The failure of the majority of states in Africa represents a classic example of how European colonization fostered and exploited ethnicity in Africa with dire consequences for state formation. (1) For instance in Nigeria, the civil war of 1967 to 1970 resulted in the massacre of one million Igbo ethnic group of southeast Nigeria. The world recently witnessed organized ethnic pogroms of unimaginable proportion in Rwanda where more that a half a million people lost their lives to ethnic violence in less than three months. The nightmare that Rwanda represents still haunts the continent today. For several years, Liberia lapsed into chaos with the rule of gun undermining the rule of law. The question then is how do we explain the dynamics of ethnicity and its persistence in state formation in Africa without a reference to some ontological notion of inevitability? Perhaps, if we examine each of these cases separately we might be able to ascertain a common denominator or pattern for this development, which in turn, will enable us to provide answers to this question.

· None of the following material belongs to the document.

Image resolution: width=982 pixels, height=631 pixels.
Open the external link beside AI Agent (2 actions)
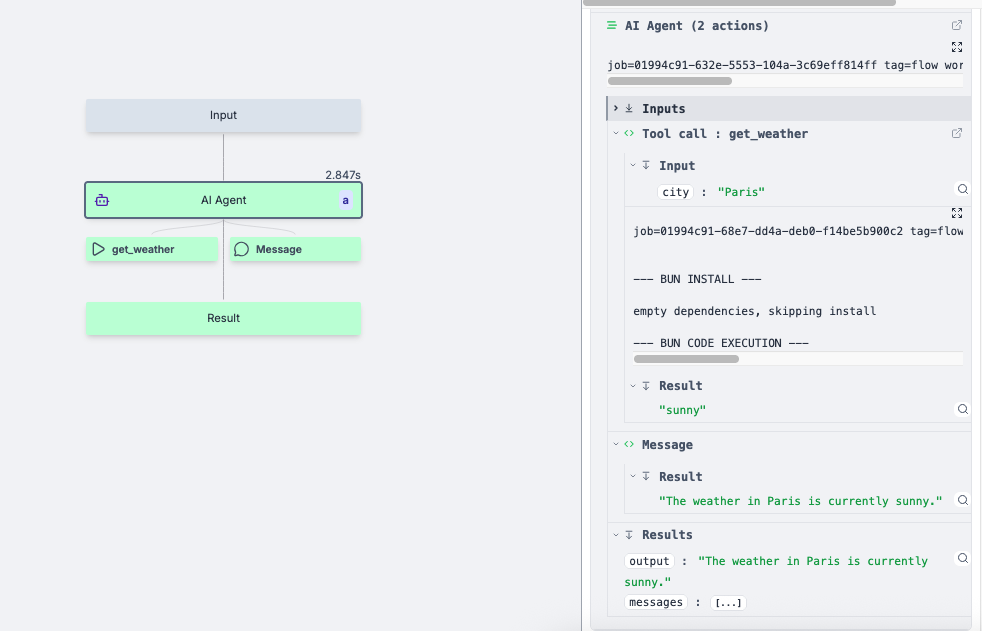(956, 25)
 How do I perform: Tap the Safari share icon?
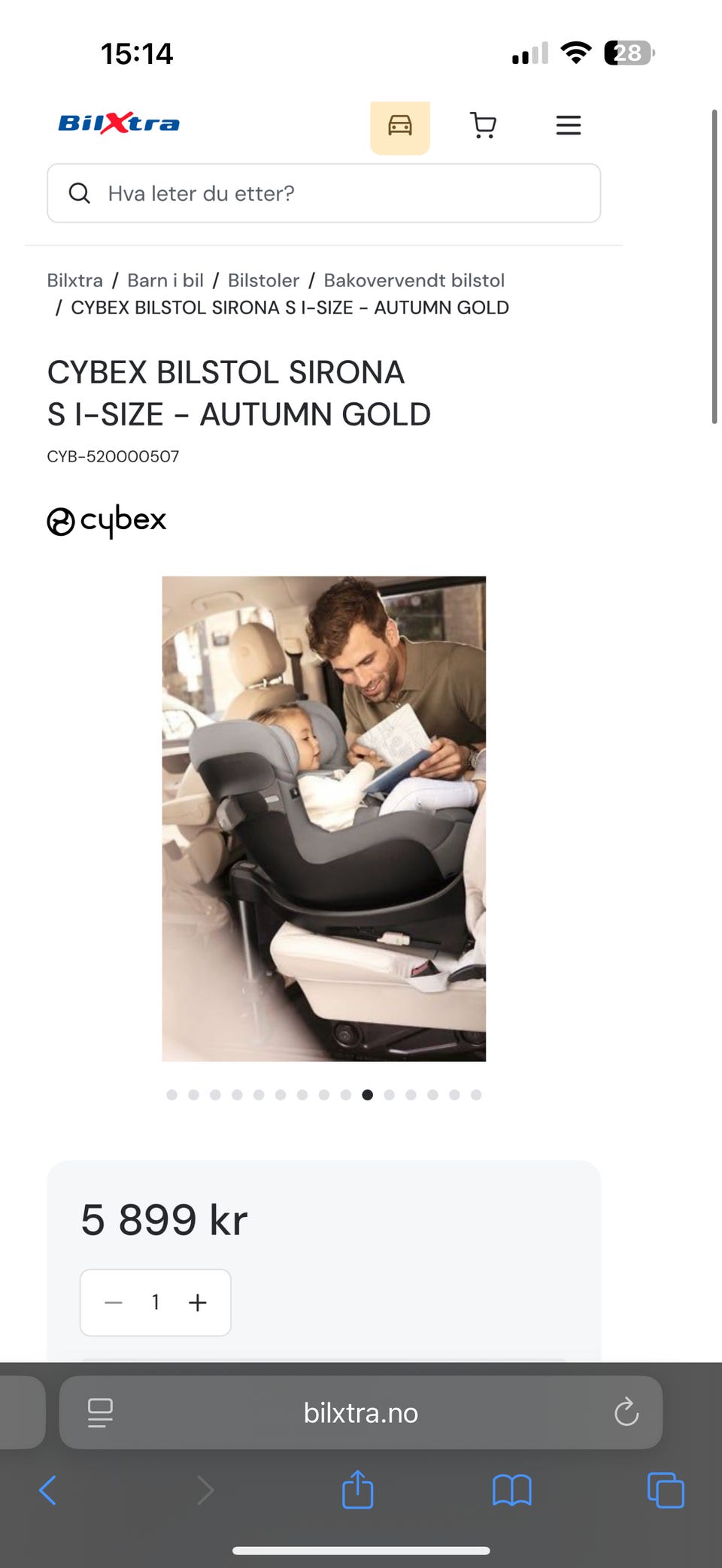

The paper is divided into three parts. The first part looks at the Belgium colonization of the Congo and the continuing crisis of state and society in the Democratic Republic of the Congo. The second part traces the roots of ethnic crisis in Nigeria with emphasis on the role that British colonialism played in facilitating ethnic rivalries that resulted in the Biafran war, which claimed a millions lives. Finally, the third part reviews the events that led to the pogroms that took place in Rwanda-Burundi pitching Hutus against the Tutsis with tragic consequences and the degeneration of civil society into chaos in Liberia under the rule of its brutal rulers Doe and Charles Talyor. The paper ends by examining ways these tragic events can be ended through the building of democratic structures and state transparency that would reflect the needs and aspirations of African people in the continent.
THE CONGO FREE STATE
Many Africanist scholars are surprised as to why the dethronement of the autocratic government of General Mobutu Sese Seko in the late eighties did not produce the much-needed peace in this resource rich nation of Central Africa. Like the rest of Africa, the turbulent history of the Belgium Congo is little known to the people of the Western World. In fact, Europeans often perceive whatever goes on in the Congo, like the rest of Africa, as exotic primitivism having no bearing on their western way of life. But hardly can the history of the West be written without a reference to the crucial role that the Congo Free State played in the development of western industrial might especially that of the Belgian imperial state. But this much is clear: The Congo and its turbulent history are both the creation of the West, and as such, the economic interests of the West in most part, determine the content and form of the political and social developments there. Thus, the West cannot morally excuse itself from the prevailing turmoil in the Democratic Republic of the Congo.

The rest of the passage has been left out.